Projects
In Progress2024-Q1

Financial Leakage Detection System

ML-powered pipeline that monitors procurement and expense transactions to detect financial leakage — duplicate payments, off-contract spend, and vendor overbilling — in near real-time.

<8%

False Positive Rate

95%

Detection Coverage

3x

Projected ROI

Anomaly DetectionFinanceMLPython
PythonIsolation ForestSAPAzure Data FactoryPower BIFastAPI

Overview

Financial leakage through procurement inefficiencies, duplicate invoices, and off-contract spending costs large organisations millions annually.
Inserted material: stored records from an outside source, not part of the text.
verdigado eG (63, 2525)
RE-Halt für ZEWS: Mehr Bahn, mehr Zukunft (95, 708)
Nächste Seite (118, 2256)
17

This system builds an automated detection layer that flags anomalies before they become audit findings.

Detection Mechanisms

Rule-Based Layer

  • Duplicate invoice detection (fuzzy matching on vendor + amount + date)
  • Off-contract spend flagging (PO validation against approved vendor list)
  • Budget overage alerts by cost centre

ML Layer

  • Isolation Forest for transaction-level anomaly detection
  • Temporal pattern analysis — identifying unusual spend cadences
  • Vendor clustering to detect fraudulent entity splitting

Data Pipeline

The pipeline ingests SAP transaction data daily, applies both rule and ML layers, and produces a prioritised exception queue for the finance team. Each exception is scored and annotated with the reason for flagging.

Impact

In active testing. Early false-positive rate below 8%, with the model recovering 3x its development cost in the first quarter of operation (projected).